Julia Squire, chief executive of Ability Options, wrote to federal Health Minister Greg Hunt and NDIS Minister Linda Reynolds on Wednesday, detailing the immense frustrations of their staff who have so far been unable to access vaccines.
In the letter, seen by SBS News, Joanna - a frontline disability support worker who didn’t wish to use her full name - described feeling forgotten by the rollout as her “whole life has been taken over” by COVID-19.
Joanna, who works in an NSW residential group home, told SBS News she felt “pure anxiety” before her shifts due to fears she could unknowingly pass the virus on to her colleagues or the vulnerable people she works with.
“I know that all the people I care for would not survive COVID-19 because it’s difficult enough for them to access medical treatment. And the thought of doing that would absolutely break me,” she said. “I don’t know what I would do.”
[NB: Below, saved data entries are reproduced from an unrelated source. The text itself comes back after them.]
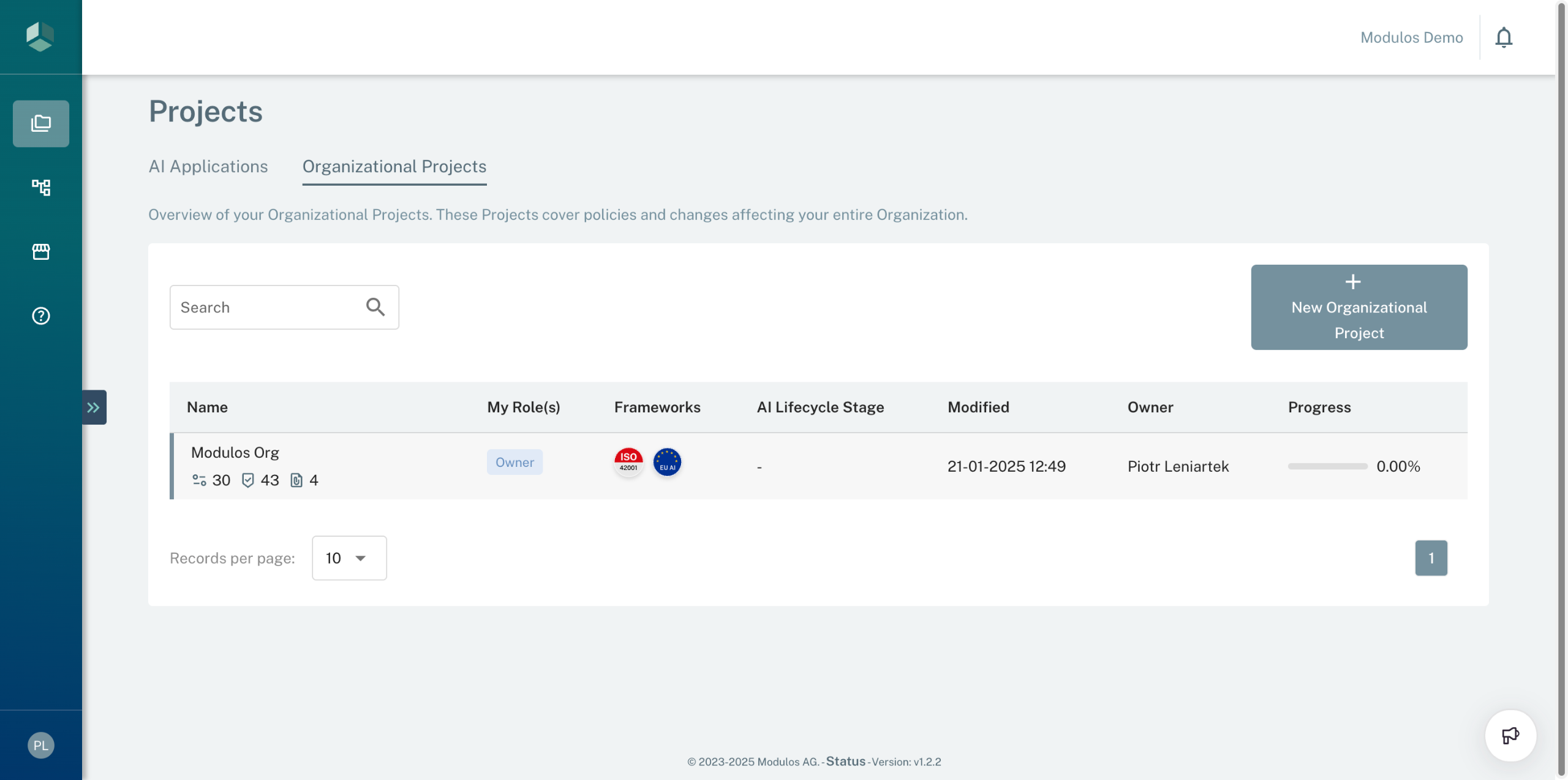Open the Projects sidebar icon
The height and width of the screenshot is (780, 1568).
click(x=41, y=124)
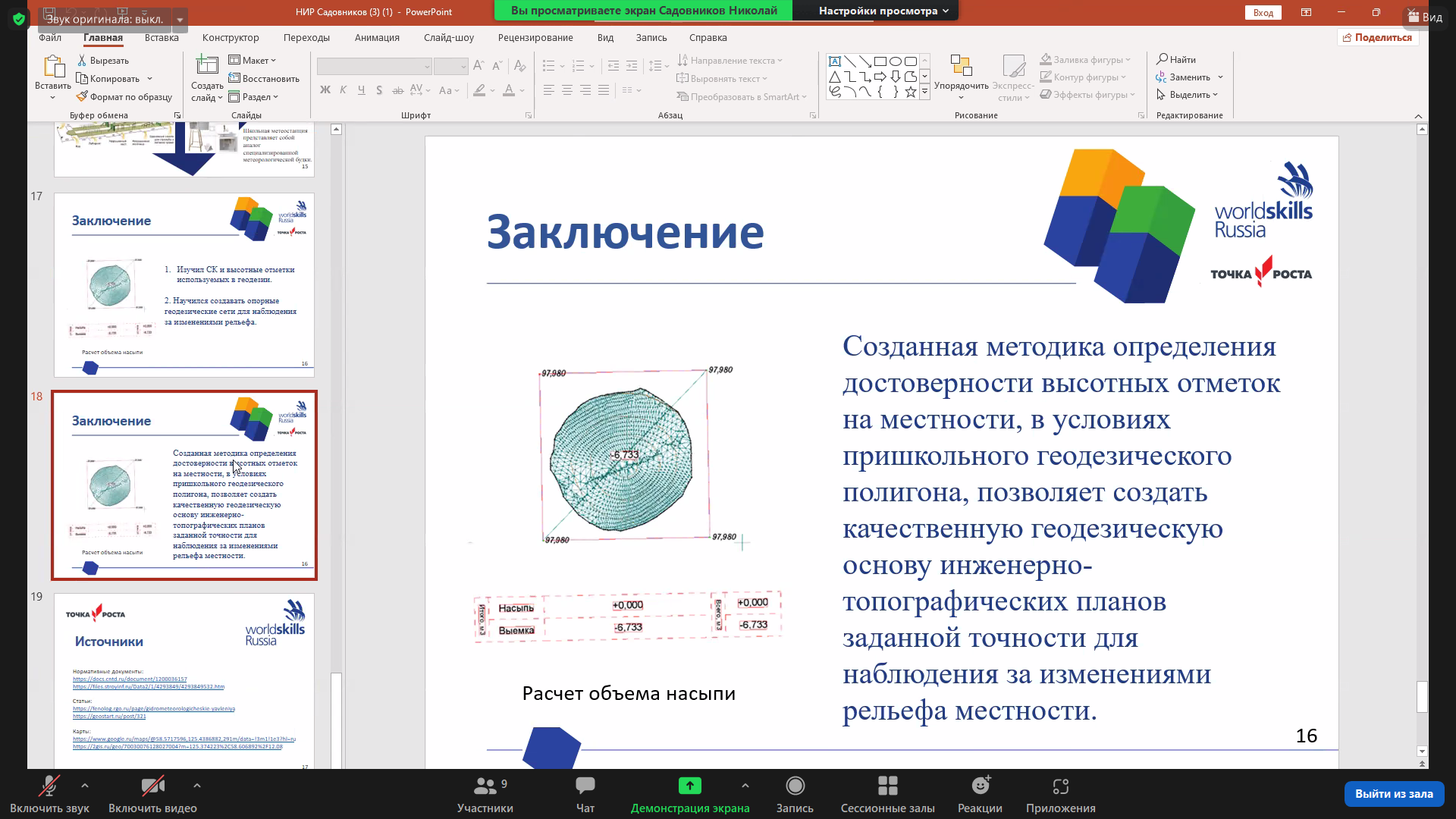Turn on camera with Включить видео

(x=152, y=786)
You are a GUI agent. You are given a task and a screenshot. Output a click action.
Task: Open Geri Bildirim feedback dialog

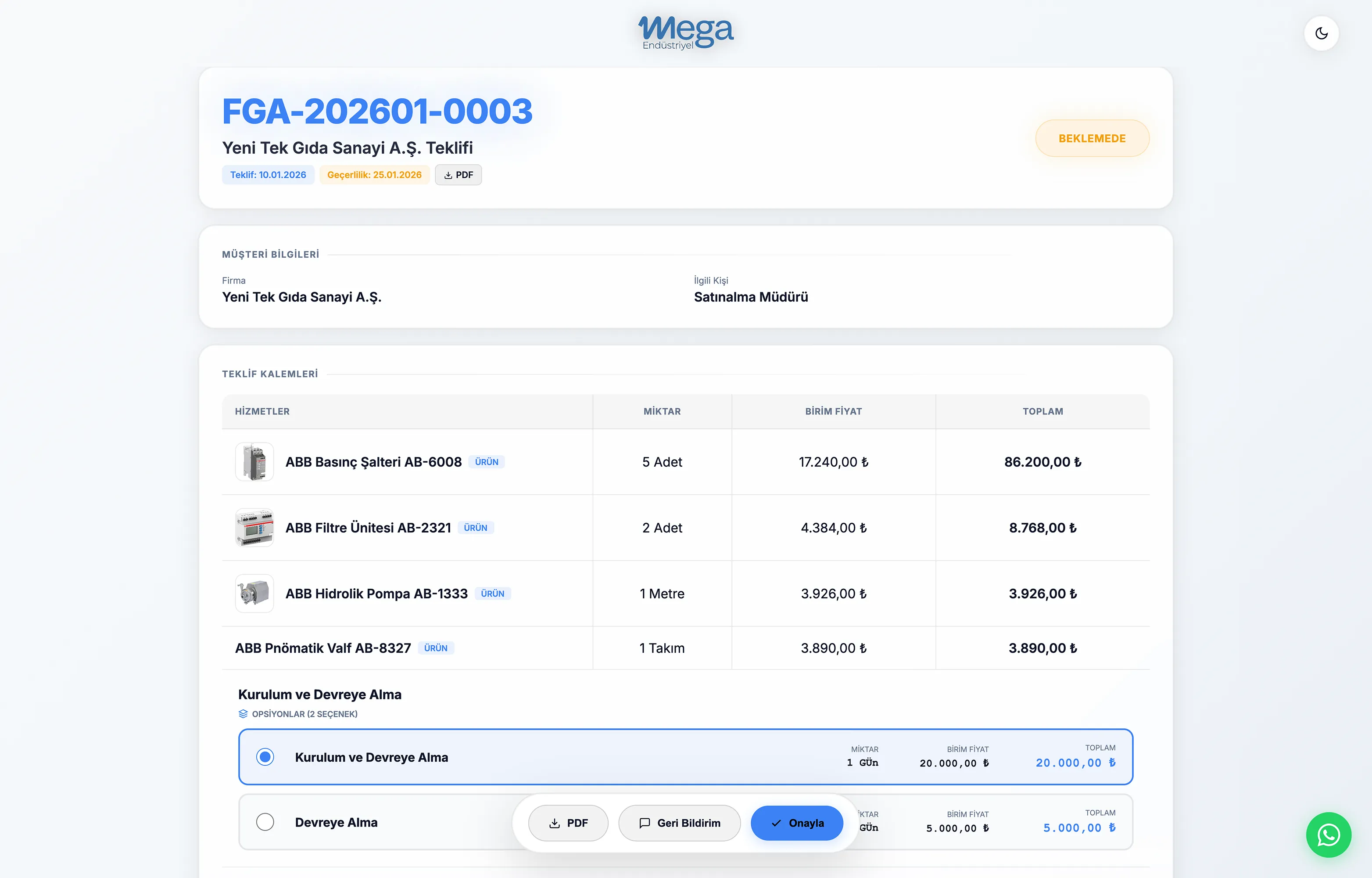679,823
Joanna said she had repeatedly sought information about how she could get vaccinated under phase 1A “through every angle” she could find but has been repeatedly rebuffed by vaccine clinics and GPs.
“It feels like we’ve been let down,” she said. “We were valued last year, [but] it feels like we’re not valued anymore.”
Ms Squire said only three employees and 10 NDIS participants have been able to access the Pfizer vaccine allocated to phase 1A, of the more than 500 staff members and 200 participants currently eligible for the jab.
A “small handful” of staff had been forced to go around the system and independently source AstraZeneca vaccines, she added.
Under the government’s original plan, more than 500,000 disability and aged care residents and staff were to be vaccinated in the first six weeks of the rollout.
Many of the organisation's participants who lived in group disability accommodation are also aging, Ms Squire's letter read.
“I honestly feel that I’m letting down our participants, their families and our support workers because I can’t answer the questions about why it is they are not seen as a priority in the reality of this rollout,” she told SBS News.
She said the sector had not been informed that disability support workers had dropped down the priority list, leaving desperate staff in “no man's land”.
“They [disability support workers] want to know that what’s been promised is going to happen and they remain a priority in the eyes of those who are organising the provision of the vaccine,” she said.
National Disability Services chief David Moody said the sector was “very frustrated” by the delay, citing research that shows people with disability often suffer severe complications from COVID-19.
He has called for more updated information about the rollout to be provided to disability facility workers and residents as a matter of priority, while Labor’s spokesperson for the NDIS Bill Shorten has described the delay as “unforgivable”.
The federal health department has been contacted for comment.
Only about 6.5 per cent of people with disability living in residential facilities have so far received the vaccine, according to health department figures.
The department has flagged they expect to complete residential aged care vaccinations in the coming weeks.
Prime Minister Scott Morrison on Thursday announced a “recalibrated” vaccine rollout, which would expand to include people over 50 from 3 May in GP respiratory clinics and GP clinics generally from 17 May.
The changes to the rollout plan will see AstraZeneca supplies diverted to the new demographic, leaving open the Pfizer vaccine to be used by Australians under 50.